**STATED EXERCISE:**
Set down the passage below on riders moving into WorldSBK, copying it word for word between "Of the trio, Lecuona" and "MotoGP to WorldSBK.", inclusive.

>> begin READING PASSAGE

The final stretch of the 2022 MotoGP and WorldSBK Championship is cracking on but while there is still some way to go before we crown champions in both, we are already looking ahead to 2023 as the final seats on each grid are snapped up.
For the rookie riders debuting in WorldSBK this year, it means they are coming towards the end of their maiden seasons, among them three former stars from the GP ranks; Moto2 rider Xavi Vierge, ex-Tech 3 Yamaha/KTM MotoGP man Hafizh Syahrin and Iker Lecuona.
Of the trio, Lecuona has been the standout, taking his first podium in only his second event in Assen, while he was also one-third of Honda's Suzuka 8 Hours winning trio. As such, he just about qualifies among the riders who have made a success of transitioning from MotoGP to WorldSBK.

>> end READING PASSAGE
>> begin LISTED ENTRIES

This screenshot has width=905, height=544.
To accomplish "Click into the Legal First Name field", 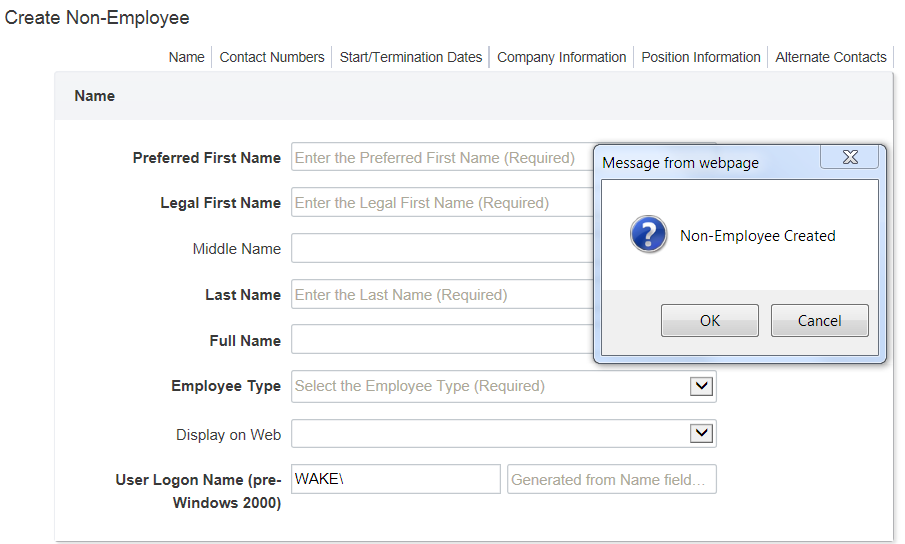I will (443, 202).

>> end LISTED ENTRIES
>> begin LISTED ENTRIES

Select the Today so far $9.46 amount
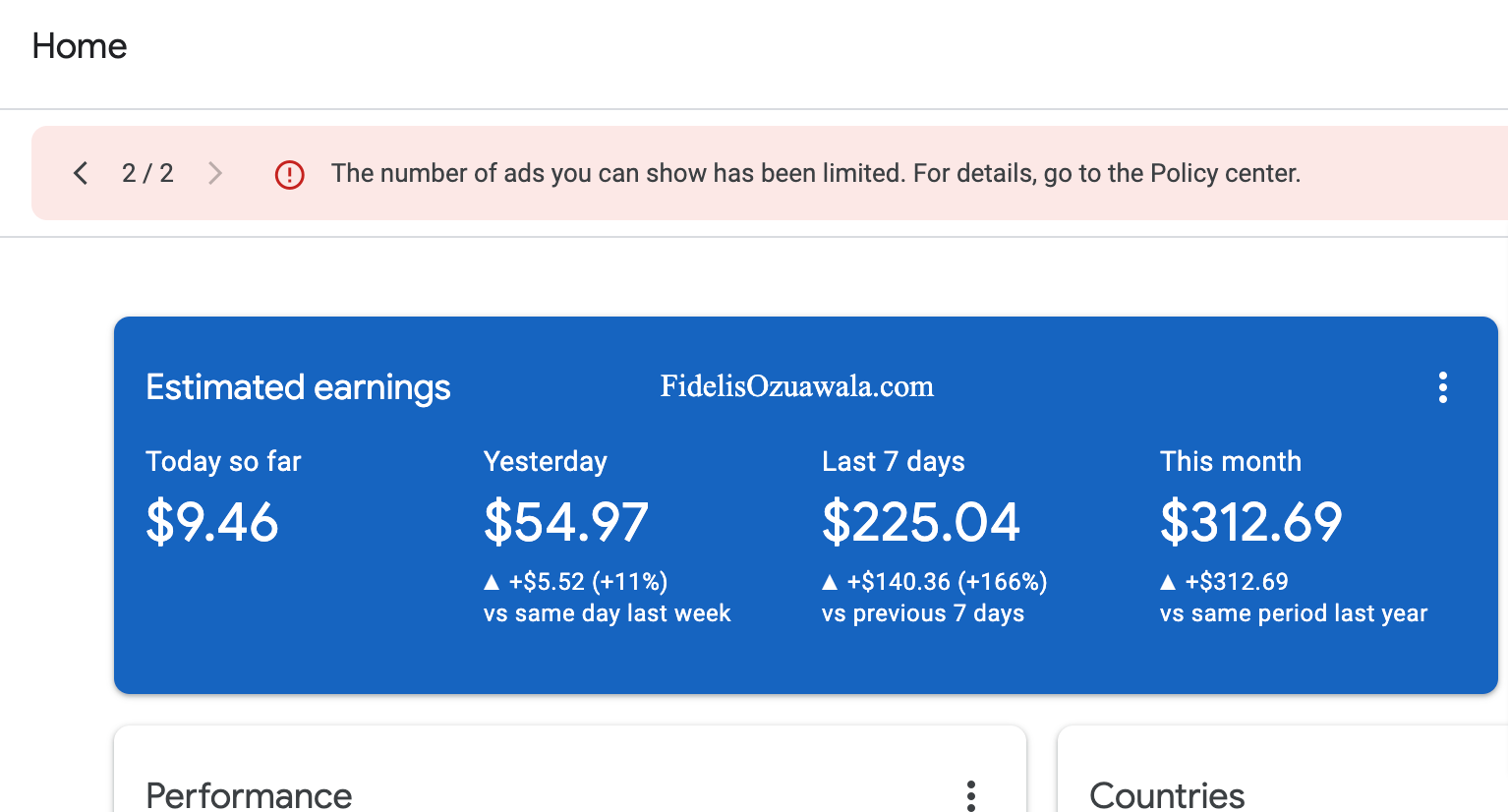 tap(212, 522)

>> end LISTED ENTRIES

**SOLUTION FOR THIS EXERCISE:**
Of the trio, Lecuona has been the standout, taking his first podium in only his second event in Assen, while he was also one-third of Honda's Suzuka 8 Hours winning trio. As such, he just about qualifies among the riders who have made a success of transitioning from MotoGP to WorldSBK.